Today was a great day...the four of us got to sleep in then enjoy one final day in DC before we headed back to GA....so we spent it with Spark and Gena. The vowel sisters (that's G"e"na and G"i"na) did some shopping while Spark, his son Zach, and I went to ProGolf to hit some golf balls. It was a fun time out there on the range, and I played under Gina's profile so it was funny when it would hit a good shot and the machine would reply "Great shot, Gina." Just how great did she do....well, second highest score for the day. I don't know if they will invite me back to play, but we had a great time out there; Zach can hit the ball really well, and Spark makes it look effortless and smooth as butter!
Walter, our build-a-bear monkey was our mascot from our last IVF cycle with Walter Reed. This time, Gena brought back a Giraffe to commemorate our trip for this cycle, as we had seen an equally cute giraffe in Pottery Barn kids while we were browsing in there. We've named him Grover (after Shady Grove), and he's holding down the fort in the nursery with Walter...awaiting the arrival of the twinz.
Our Saturday finished up with some quick packing and then relaxing, as we readied for the 11-hour drive home. It's an eerily-odd feeling, as we've left an IVF clinic before feeling as though things went awesome and that it could finally be "the time."...we can only pray and hope that this time is different!

Day 12: The Melting Pot

With the twinz on board, the calorie coefficient has increased at least a little bit. So what better way to try to fulfill that than to go to a great restaurant that you've never been to before...and that's exactly what we did in meeting Spark and Gina for dinner at the Melting Pot in downtown DC. Other than one cheese fondue that Gena made at home, we have not really been immersed into the fondu dining style as a full meal...but we were more than willing to give it a fair try :-)

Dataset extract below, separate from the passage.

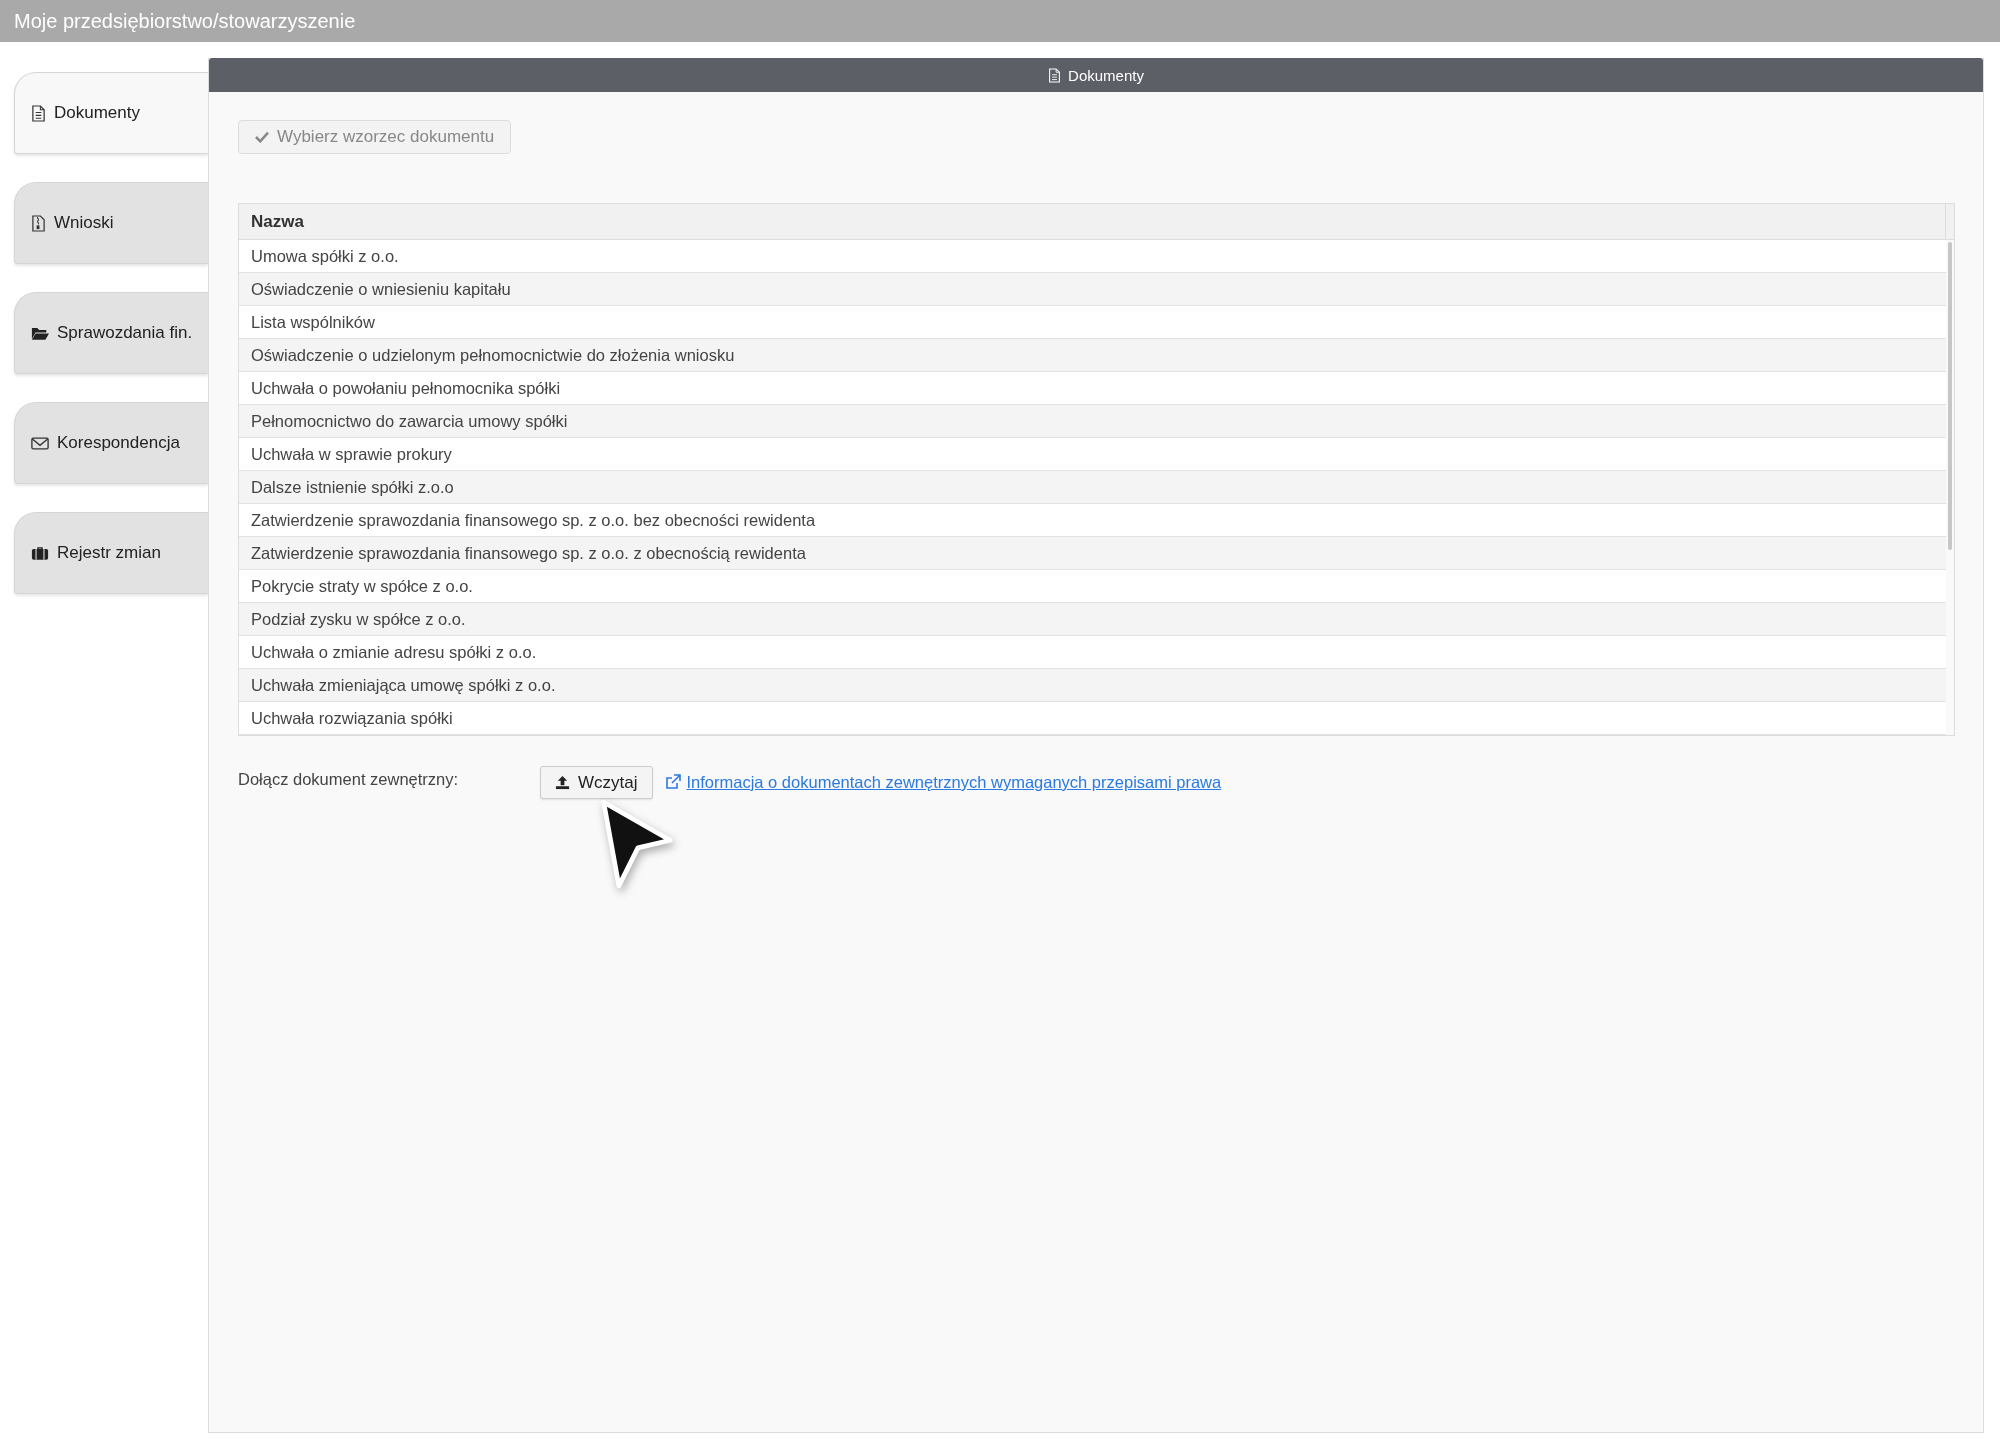 Image resolution: width=2000 pixels, height=1445 pixels. Describe the element at coordinates (38, 223) in the screenshot. I see `zip-file-icon` at that location.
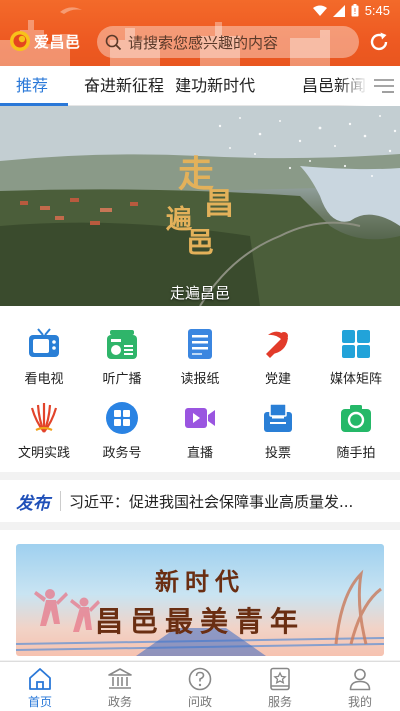  What do you see at coordinates (280, 702) in the screenshot?
I see `nav-label: 服务` at bounding box center [280, 702].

Our waitress was a rookie in its fullest meaning, but aside from that it was a great time and experience. We had the "Big Night Out" special, which allowed us to pick our appetizer, main course and dessert; and it also included a salad. We started with some awesome Caribbean cheese fondue, which came with bread, veggies, and granny smith apple piece dippers. Then it was on to a tropical salad. Our Fondue Fusion main course was awesome and consisted of: Lobster Tail; Filet Mignon; Jerk-seasoned Sirloin; Vanilla Rum Chicken; Zesty Shrimp; Pork Tenderloin; and veggies. After packing all of that scrumptious food down; it was on to the finale... and a finale it was: COOKIES AND CREAM MARSHMALLOW DREAM fondue. This was dark chocolate, topped with marshmallow cream, flambee'd, and then topped with Oreo cookies....oh yeah, and we got brownies, rice crispy treats, strawberries, pound cake, marshmallows, and chocolate covered marshmallows to dip into it! It was heaven in a pot :-)
What a great time being out with Spark and Gina and what a great meal at the Melting Pot. We'll definitely seek one out in Atlanta, and definitely recommend it if there is one in your area. Two thumbs up for the fantastic fondue!